David Weber, Field of Dishonor (1994)(Honor Harrington #4) Turns out it’s not socialism that sucks, it’s civilian oversight of the military. Probably we’d be better off under martial law. Representative democracy results in gridlock, ergo put the military in charge since at least they’re competent. If this is a misreading of the text I am BEGGING to be schooled. PLEASE. A month ago my global superhegemon of a country launched an unprovoked war of aggression against Iran and this has colored my reading. I wish I could talk about Honor more, because this is a real hinge point of a book for her character. Reminds me of other big pivotal books that send the series careening off in new directions like the Vorkosigan Saga’s Memory or Murderbot’s Network Effect or Dragaera’s Phoenix. I think I’m going to have to step away from the Honorverse, and this is not on David Weber, who’s always been forthright about what kind of story he’s telling, this is just me processing current events.

The Star Kingdom of Manticore is on the brink of war with the Peeps but the cowardly peaceniks in the legislature refuse to authorize a formal declaration. Oh noes, the war machine might be starved of funds!! Here in the real world, we rarely ask our elected reps to vote on anything; the Chief Executive merely points to somewhere on a map and commences “operations.” Every year when the Pentagon submits its budget, Congress invariably approves it and is in fact apt to give them more than they asked for. As a treat. Never mind that the Pentagon has never, ever passed an audit, so we don’t even know where all that money is going! Naturally, in the present conflict the Peeps are the aggressor, and Manticore is merely defending itself and its allies. This is absolutely fantastical, given that the last time the USA fought a just war was World War II. And then there is the way the Fourth Estate is held in such disdain, depicted as “threatening the Kingdom’s very survival just to increase their viewership”. Look, I’m not a fan of our existing media ecosystem but even I can see that the ideal of journalism that holds power to account is a worthy one.
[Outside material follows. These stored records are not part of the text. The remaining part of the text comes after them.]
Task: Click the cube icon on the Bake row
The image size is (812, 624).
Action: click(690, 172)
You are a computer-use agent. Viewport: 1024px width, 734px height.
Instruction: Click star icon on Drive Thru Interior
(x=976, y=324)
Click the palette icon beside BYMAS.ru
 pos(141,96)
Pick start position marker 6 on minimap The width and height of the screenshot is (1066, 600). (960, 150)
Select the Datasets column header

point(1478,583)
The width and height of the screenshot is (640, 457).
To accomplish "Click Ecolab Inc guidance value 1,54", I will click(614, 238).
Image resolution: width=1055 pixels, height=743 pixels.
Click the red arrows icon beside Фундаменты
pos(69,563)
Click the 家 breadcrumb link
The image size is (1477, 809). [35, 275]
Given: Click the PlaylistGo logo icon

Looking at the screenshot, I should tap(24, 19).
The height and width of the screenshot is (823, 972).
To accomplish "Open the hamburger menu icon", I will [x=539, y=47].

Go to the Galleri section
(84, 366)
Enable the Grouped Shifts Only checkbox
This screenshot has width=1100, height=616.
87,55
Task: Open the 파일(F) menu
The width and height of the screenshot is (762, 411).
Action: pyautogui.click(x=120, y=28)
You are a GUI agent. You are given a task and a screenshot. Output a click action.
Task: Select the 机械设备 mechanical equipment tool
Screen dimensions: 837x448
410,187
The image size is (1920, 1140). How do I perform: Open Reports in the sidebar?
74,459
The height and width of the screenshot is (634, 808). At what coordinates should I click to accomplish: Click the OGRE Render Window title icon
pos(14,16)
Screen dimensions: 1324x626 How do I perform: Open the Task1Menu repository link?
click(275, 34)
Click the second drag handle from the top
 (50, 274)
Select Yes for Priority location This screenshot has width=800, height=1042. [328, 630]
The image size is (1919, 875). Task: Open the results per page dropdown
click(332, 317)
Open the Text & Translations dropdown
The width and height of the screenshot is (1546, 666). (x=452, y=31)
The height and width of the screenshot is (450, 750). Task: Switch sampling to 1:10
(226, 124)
TL;DR not enough space battles too much politicking

MsKingBean89, All the Young Dudes (Remus/Sirius, 526k) Took me a while to clock what this fic was doing...and by “a while” I mean until Year Four of our seven-year stint at Hogwarts lol. It’s a queer coming-out story! And a very fine one, but how they are going to reskin this thing for tradpub is a real head-scratcher, since what makes it tick is 100% Hogwarts. Purportedly it got a seven-figure publishing deal. That’s the only reason I heard about it, given my own Marauders era was twenty years ago. It’s entirely third-person limited Remus POV, and while Remus is my favorite character even I got pretty fed up with him. The author chose to lean into the tragic, not the goofy side of Remus and Sirius. I’ve seen this fic comped to Hanya Yanagihara’s A Little Life, another story that is also very long and very sad.